* _EXCERPT PROVIDED_:
The West Midlands has long been positioned as one of the principal beneficiaries of High Speed Two (HS2). The promise was clear: in return for disruption and upheaval, the region would gain faster connections to London, increased rail capacity, regeneration around new stations, and a step change in its economic trajectory.
Yet ongoing speculation about when the Government will give parliamentary approval to the HS2 Reset is deepening a growing sense of drift. For businesses, investors, and communities across the region, this is no longer a temporary frustration—it is becoming a structural risk. From my conversations across the West Midlands, it is clear that businesses are now becoming restless. The Government must provide certainty by approving the plan and giving much-needed clarity to residents and businesses alike.
Context for HS2’s Reset
The Government commissioned the James Stewart Review in October 2024 following a series of escalating issues with HS2, including rapidly rising costs, delays, and concerns about governance between the Department for Transport and HS2 Ltd. The review examined oversight, decision-making, and accountability, reporting in 2025 that the programme had suffered from poor cost control, inadequate ministerial oversight, and unclear governance structures.
In response, the Transport Secretary announced in June 2025 that the Government would accept all of the review’s recommendations and use them to support a “reset” of the HS2 project. This reset entails a fundamental restructuring of project delivery: establishing a new realistic cost and schedule baseline, potentially renegotiating contracts with suppliers, strengthening government oversight, and refocusing delivery on the London–Birmingham section. HS2 CEO Mark Wild has led the Reset plan, and the ball is now in the Government’s court to formally approve it.

* _WRITTEN TASK 1_:
In the piece on HS2 and the West Midlands, who has led the Reset plan?
* _WRITTEN TASK 2_:
Carry on the piece on HS2 and the West Midlands from the point where it ends.

* _EXERCISE DATA_:
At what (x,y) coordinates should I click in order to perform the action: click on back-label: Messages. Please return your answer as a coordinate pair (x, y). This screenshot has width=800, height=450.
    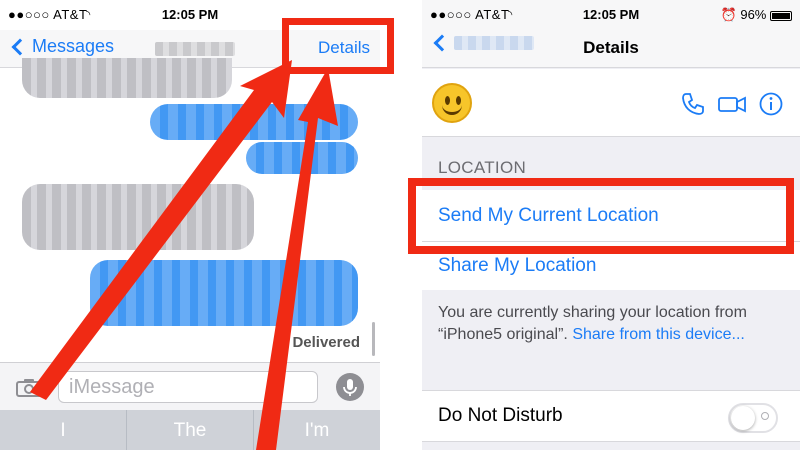
    Looking at the image, I should click on (74, 46).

* _EXPECTED ANSWER 1_:
HS2 CEO Mark Wild.

* _EXPECTED ANSWER 2_:
While the rationale for the Reset is understandable, the consequences for timelines and investor confidence are significant. The original 2033 target for first trains between London and Birmingham is no longer achievable, with services now expected well into the mid-to-late 2030s. Meanwhile, construction north of Birmingham has been postponed as priorities shift to completing the core line.
For the West Midlands, this is more than a timetable issue—it is a credibility issue. HS2 is one of the UK’s largest infrastructure projects, and a major catalyst for growth. Project Reset needs approval, and certainty must be restored to businesses, residents, and investors.
Investor confidence under strain
I recently attended a Spring Statement briefing hosted at one of our Reimagining the Region members, with the delegates broadly comprised of the West Midlands’ key developers and funders. The frustration in the room was palpable. Major infrastructure works shape investment cycles, and the region has spent more than a decade aligning regeneration strategies, commercial developments, and housing plans around HS2 delivery—particularly around Birmingham Curzon Street and the Interchange hub in Solihull.
Repeated delays force the private sector to recalibrate risk. Developers phase projects more cautiously. Institutional investors apply higher risk premiums. Some schemes quietly stall. If Parliament does not approve the Reset for another six months, strategic decisions will continue to be made in the dark, and investment may inevitably move elsewhere.
Digbeth and Interchange: regeneration in the balance
Nowhere are these risks more visible than in Digbeth. For over a decade, Digbeth has been positioned as one of the UK’s most significant urban regeneration opportunities, anchored by Curzon Street HS2 station. Billions of pounds of planned development—from residential schemes to creative and commercial space—have been predicated on the arrival of high-speed rail. Curzon Street would bring Digbeth significantly closer—economically and perceptually—to London’s commuter orbit, dramatically increasing the area’s attractiveness to investors and occupiers.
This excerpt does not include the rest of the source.